Recent years have brought many valuable reports on a significant role of heat shock proteins in development of malignant processes, also within the ovary. That role mainly concerns facilitation of malignant transformation, progression of tumour cell survival and contribution to development of resistance to anticancer therapy [
1]. However, it is still unknown why Hsps are excessively expressed in tumour cells. Is it caused by an adverse microenvironment of the tumour itself (defensive cellular response) or does it result from genetic modifications related to malignant transformation [
28] Neoplastic cells seem to be resistant to pro-apoptotic signals, and as Hsps play an important and comprehensive role in apoptosis processes and at the same time are expressed excessively in malignant cells, they are a subject of intensive research, both as possible therapeutic targets and as prognostic and diagnostic markers [
2]. It was proved that excessive expression of various Hsps was related to bad prognosis and poor response to therapy in various types of malignant neoplasms, including ovarian cancer (reviewed in 2).
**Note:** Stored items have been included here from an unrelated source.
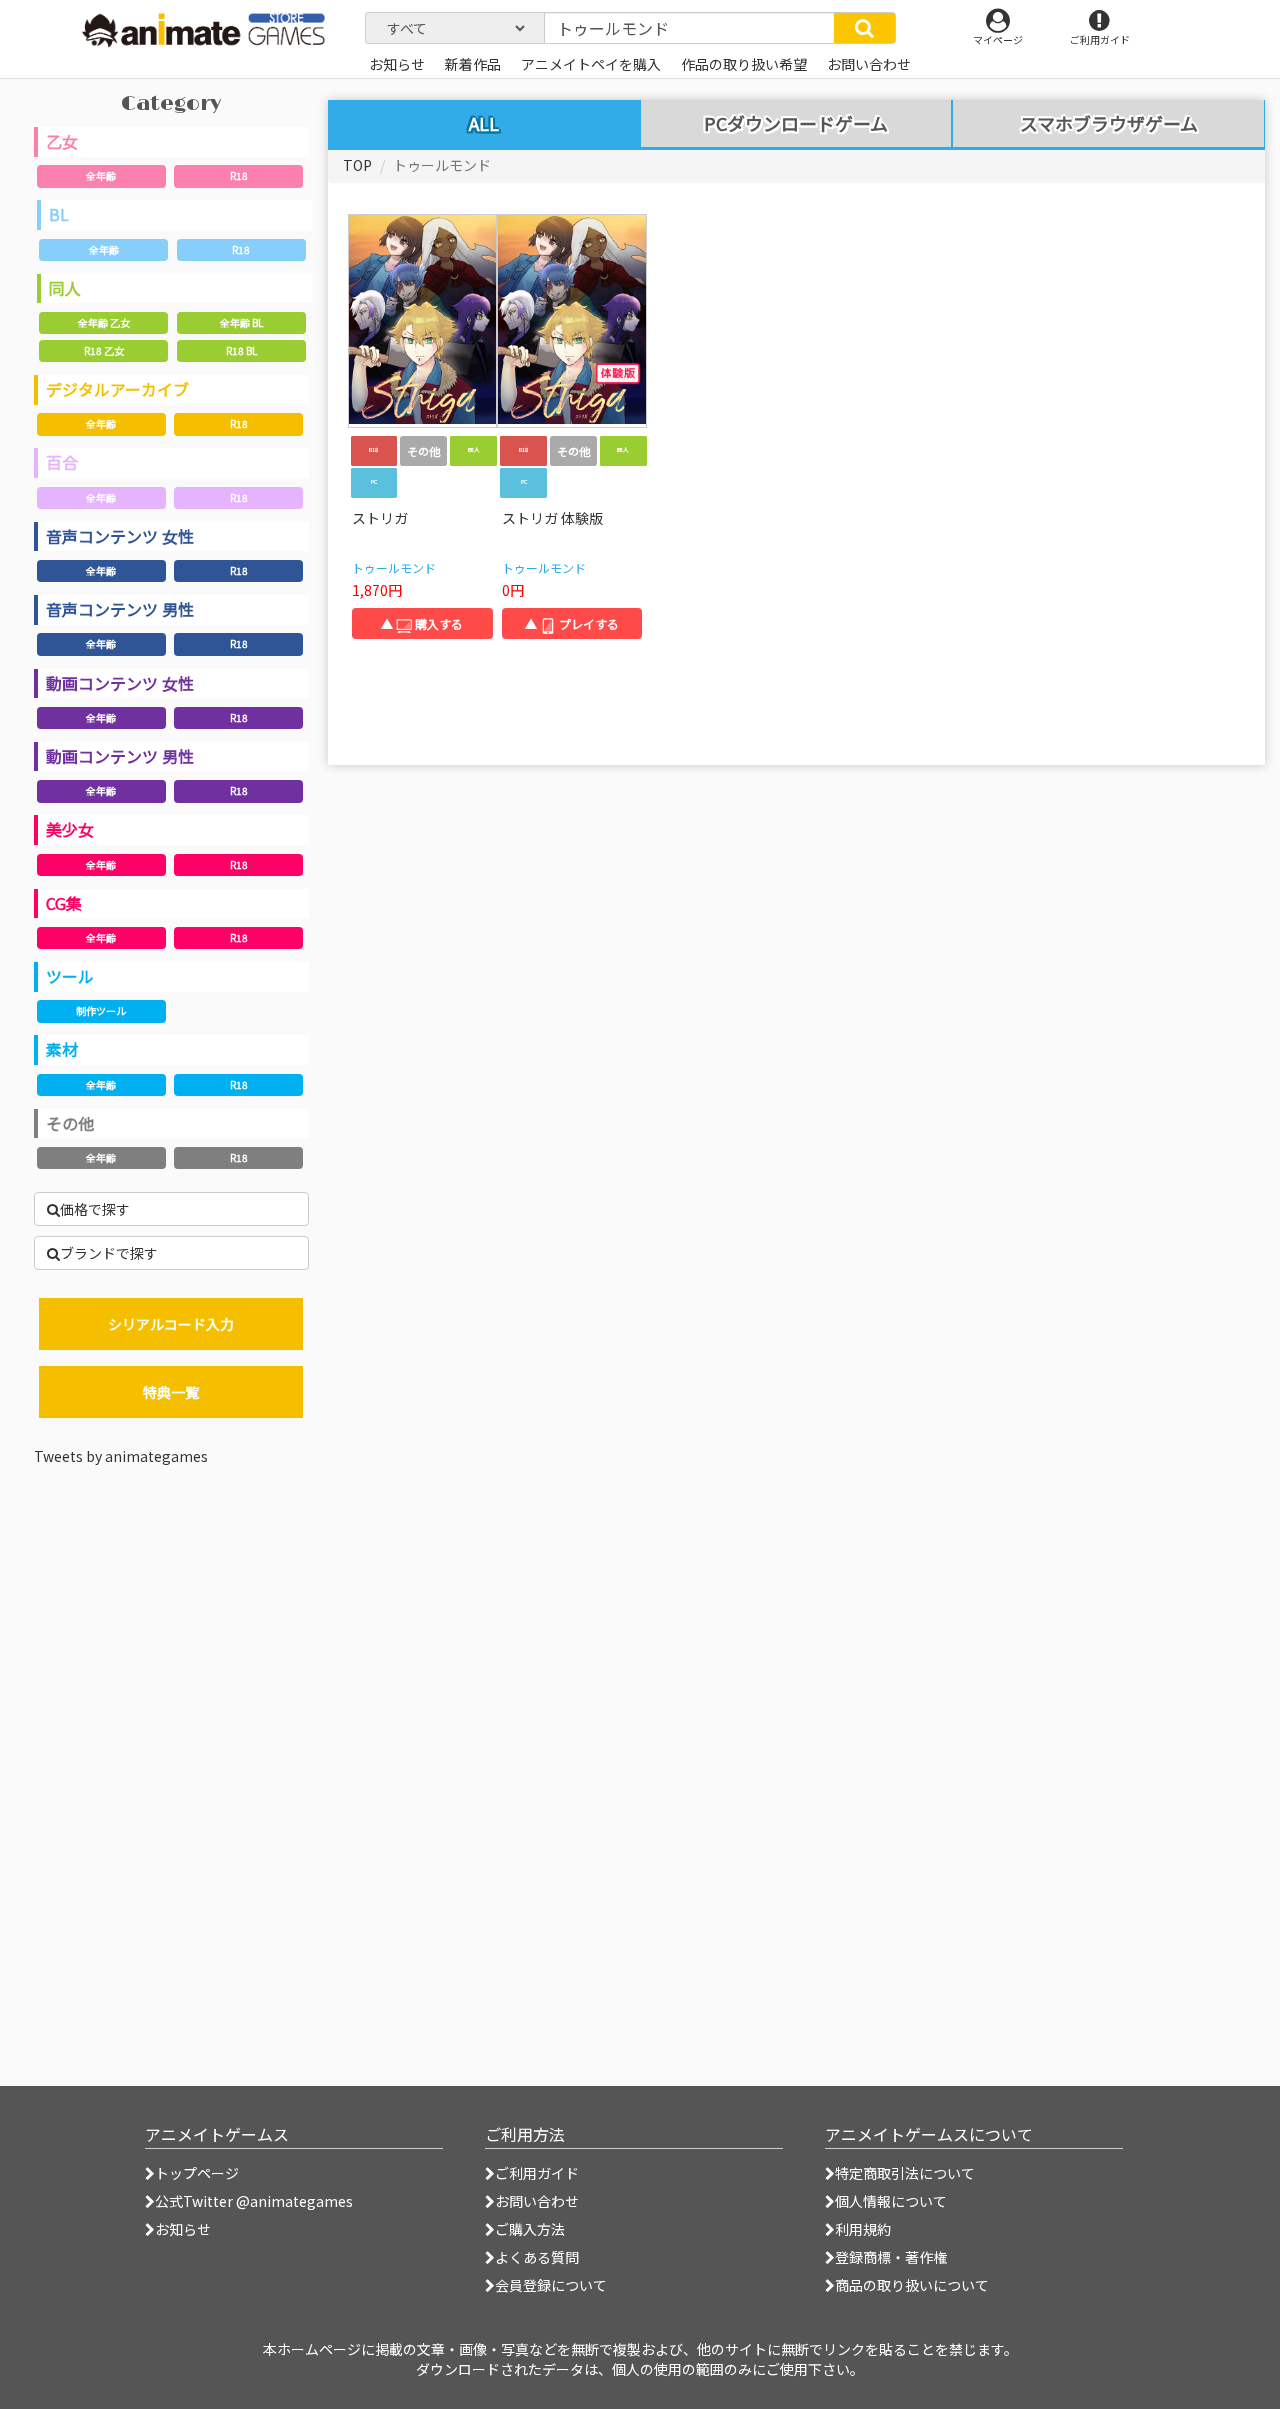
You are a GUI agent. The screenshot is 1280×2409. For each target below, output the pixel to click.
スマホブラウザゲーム (1109, 124)
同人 (65, 288)
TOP (357, 165)
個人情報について (891, 2201)
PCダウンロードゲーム (796, 124)
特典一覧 (171, 1392)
Some Hsps were identified as tumour-associated antigens recognised by antibodies present in serum of patients with ovarian cancer [
21], and Hsp27, Hsp70 and Hsp90 expression in tumour tissues was positively correlated to the clinical stage of disease (FIGO) [
29]. One of Hsps, which role in malignant neoplastic processes is relatively poorly known, is Hsp60. It seems that in case of prostate cancer increased expression of that protein occurs at an early stage of malignant phenotype development [
30], and in rectal and cervical cancers these expression levels increase with malignancy [
31,
32]. The latest studies showed that in ovarian cancer Hsp60 expression in tumour tissues visibly increased versus expression in correct ovarian tissues [
33] and high expression of this protein is also related to poorer prognosis and higher risk of tumour progression [
34,
35]. Increased levels of anti-Hsp60 antibodies were found in sera of patients with osteosarcomas [
36]. The mean concentrations of anti-Hsp60 and anti-Hsp65 antibodies in our group of patients with ovarian cancer were higher than in the control group, but that difference did not reach the statistical significance level. In the group of patients, however, the values considered as positive occurred significantly more often. A very interesting observation was made when the group of women with ovarian cancer was divided depending on the clinical stage of disease (FIGO I – IV). It showed that at the early stages, the mean levels of both studied antibodies were significantly higher than in healthy women and significantly higher than at later stages. The same applies to the occurrence of positive values, which in the group of patients at the I stage occurred in as many as 46% of patients, while in the group of patients at the II stage – in 27% of patients. This observation may point that antigenicity of the tumour changes during neoplastic process or the specific tolerance develops to that antigen, and thus B-cell reactions are weakened. These results indicate usefulness of assessment of anti-Hsp60/65 antibody levels as a diagnostic marker especially at early clinical stages of the disease, when lack of specific markers in serum and lack of clinical symptoms often delay diagnosis. Similar observations were also already made in ovarian cancer for anti-Hsp27 antibodies. In the patients at the I and the II clinical stage of disease the ratio of positive results was 62% and 55%, respectively [
37]. Contrary, presence of anti-Hsp90 antibodies is related to later ovarian cancer stages [
38]. The mean anti-Hsp60 and anti-Hsp65 antibodies levels did not varied depending on tumour histopathological type, although individual histopathological types differed in positive value ratios.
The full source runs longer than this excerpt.